Exercise materials =>
= = = = =

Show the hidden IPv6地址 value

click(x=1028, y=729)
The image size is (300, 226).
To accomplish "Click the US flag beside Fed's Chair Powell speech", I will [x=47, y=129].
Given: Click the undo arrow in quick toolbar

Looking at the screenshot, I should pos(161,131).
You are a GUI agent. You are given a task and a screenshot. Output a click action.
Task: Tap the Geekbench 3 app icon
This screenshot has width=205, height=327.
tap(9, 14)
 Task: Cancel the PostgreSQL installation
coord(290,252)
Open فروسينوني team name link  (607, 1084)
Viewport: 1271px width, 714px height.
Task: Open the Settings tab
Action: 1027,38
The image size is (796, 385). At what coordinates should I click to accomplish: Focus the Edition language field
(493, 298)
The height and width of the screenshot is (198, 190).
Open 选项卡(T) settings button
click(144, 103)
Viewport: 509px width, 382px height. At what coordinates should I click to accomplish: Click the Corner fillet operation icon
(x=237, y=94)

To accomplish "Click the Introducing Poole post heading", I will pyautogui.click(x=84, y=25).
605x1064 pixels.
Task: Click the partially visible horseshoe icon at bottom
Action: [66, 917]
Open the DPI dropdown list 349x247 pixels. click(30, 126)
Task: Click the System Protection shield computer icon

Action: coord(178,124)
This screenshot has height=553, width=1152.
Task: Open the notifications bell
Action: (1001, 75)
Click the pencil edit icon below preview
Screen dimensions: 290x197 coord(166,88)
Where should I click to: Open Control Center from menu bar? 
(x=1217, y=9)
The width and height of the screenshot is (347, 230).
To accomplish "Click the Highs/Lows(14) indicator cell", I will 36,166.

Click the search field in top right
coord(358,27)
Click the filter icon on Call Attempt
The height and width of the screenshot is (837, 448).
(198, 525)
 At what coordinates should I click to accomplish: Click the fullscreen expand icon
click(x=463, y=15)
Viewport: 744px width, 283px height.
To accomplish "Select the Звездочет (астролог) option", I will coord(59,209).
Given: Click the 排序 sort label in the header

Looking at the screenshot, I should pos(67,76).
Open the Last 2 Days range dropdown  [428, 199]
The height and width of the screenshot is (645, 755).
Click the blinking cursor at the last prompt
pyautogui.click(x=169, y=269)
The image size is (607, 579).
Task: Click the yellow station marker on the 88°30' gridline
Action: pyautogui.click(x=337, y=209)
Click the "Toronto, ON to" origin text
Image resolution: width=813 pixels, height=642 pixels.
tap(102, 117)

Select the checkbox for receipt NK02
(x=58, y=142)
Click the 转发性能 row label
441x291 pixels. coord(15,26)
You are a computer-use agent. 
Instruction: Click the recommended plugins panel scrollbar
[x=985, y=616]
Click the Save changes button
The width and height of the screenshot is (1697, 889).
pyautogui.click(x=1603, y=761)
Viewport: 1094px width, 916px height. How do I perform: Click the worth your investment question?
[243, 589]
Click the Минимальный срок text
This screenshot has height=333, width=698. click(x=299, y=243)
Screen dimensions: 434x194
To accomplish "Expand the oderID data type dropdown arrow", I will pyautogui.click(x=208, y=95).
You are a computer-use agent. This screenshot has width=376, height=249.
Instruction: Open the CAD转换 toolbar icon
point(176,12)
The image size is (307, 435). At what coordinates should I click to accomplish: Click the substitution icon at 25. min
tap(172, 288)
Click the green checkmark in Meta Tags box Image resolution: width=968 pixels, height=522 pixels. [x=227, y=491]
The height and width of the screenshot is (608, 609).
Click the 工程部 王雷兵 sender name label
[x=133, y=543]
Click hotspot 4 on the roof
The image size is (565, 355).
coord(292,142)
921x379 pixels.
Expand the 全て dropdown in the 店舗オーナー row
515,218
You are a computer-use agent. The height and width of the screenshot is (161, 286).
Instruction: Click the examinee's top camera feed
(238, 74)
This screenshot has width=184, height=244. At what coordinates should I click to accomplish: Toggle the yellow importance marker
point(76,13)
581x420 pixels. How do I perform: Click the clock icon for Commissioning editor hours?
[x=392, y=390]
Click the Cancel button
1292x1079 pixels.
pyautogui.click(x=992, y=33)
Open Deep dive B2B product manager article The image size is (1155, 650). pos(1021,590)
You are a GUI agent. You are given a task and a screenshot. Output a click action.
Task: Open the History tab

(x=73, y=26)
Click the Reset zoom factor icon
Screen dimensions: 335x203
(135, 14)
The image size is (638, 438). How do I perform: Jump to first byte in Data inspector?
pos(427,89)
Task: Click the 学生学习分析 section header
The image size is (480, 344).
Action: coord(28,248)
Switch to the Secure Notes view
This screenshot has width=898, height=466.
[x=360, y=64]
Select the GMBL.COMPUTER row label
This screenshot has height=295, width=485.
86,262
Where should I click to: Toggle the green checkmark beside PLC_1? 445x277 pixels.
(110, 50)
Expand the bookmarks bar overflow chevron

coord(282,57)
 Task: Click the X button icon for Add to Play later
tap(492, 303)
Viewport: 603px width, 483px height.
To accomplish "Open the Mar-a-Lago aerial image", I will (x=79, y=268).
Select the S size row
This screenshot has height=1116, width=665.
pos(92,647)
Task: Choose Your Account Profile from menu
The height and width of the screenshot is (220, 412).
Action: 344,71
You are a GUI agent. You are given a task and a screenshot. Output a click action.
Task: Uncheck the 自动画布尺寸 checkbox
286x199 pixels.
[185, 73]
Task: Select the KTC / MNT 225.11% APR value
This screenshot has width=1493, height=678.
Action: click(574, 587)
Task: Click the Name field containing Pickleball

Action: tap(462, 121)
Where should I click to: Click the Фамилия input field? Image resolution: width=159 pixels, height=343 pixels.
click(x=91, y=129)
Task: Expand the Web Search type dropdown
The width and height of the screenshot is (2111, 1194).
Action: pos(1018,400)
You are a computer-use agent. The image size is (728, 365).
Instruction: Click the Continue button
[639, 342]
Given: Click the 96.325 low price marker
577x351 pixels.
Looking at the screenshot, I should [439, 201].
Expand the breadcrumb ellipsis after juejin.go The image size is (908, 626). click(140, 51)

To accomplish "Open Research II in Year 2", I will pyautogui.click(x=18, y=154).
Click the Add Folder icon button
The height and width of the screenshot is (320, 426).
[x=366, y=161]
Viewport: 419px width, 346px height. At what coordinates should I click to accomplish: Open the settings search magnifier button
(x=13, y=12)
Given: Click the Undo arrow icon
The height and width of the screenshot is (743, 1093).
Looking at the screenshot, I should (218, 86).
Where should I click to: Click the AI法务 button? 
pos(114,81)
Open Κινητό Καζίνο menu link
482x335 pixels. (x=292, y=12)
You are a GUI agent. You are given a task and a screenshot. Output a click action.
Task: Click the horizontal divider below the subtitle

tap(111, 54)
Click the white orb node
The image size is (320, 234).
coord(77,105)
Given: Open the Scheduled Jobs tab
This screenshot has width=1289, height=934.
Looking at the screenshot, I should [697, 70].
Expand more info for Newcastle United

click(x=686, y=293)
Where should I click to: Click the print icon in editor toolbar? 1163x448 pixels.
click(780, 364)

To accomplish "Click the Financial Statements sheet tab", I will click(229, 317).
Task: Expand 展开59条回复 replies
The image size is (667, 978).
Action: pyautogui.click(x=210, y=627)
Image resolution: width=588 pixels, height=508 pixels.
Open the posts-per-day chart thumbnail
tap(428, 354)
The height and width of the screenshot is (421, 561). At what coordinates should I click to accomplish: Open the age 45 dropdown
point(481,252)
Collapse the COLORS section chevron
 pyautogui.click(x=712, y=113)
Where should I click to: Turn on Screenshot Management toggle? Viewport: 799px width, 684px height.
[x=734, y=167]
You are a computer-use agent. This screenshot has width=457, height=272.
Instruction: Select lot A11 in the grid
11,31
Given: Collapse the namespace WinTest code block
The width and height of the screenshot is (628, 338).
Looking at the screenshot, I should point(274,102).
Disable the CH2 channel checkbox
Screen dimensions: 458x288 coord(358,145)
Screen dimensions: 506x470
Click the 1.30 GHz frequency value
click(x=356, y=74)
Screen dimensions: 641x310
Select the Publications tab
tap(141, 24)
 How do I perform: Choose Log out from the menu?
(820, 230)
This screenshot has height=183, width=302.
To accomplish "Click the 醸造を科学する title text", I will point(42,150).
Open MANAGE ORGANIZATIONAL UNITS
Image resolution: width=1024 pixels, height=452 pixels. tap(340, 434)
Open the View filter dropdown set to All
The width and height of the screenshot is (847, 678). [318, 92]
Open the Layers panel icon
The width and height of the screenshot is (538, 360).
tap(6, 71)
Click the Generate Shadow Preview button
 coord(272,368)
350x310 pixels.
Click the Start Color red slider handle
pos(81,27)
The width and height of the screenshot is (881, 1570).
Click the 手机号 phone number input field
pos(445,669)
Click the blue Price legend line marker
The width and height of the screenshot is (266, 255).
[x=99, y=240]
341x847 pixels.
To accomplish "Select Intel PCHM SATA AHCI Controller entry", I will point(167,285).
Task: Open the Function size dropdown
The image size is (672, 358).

= = = = =

Problem statement => Whenever a line in the entries above includes the word "type", pull that line out.

Answer for this exercise =>
To accomplish "Expand the oderID data type dropdown arrow", I will pyautogui.click(x=208, y=95).
Task: Expand the Web Search type dropdown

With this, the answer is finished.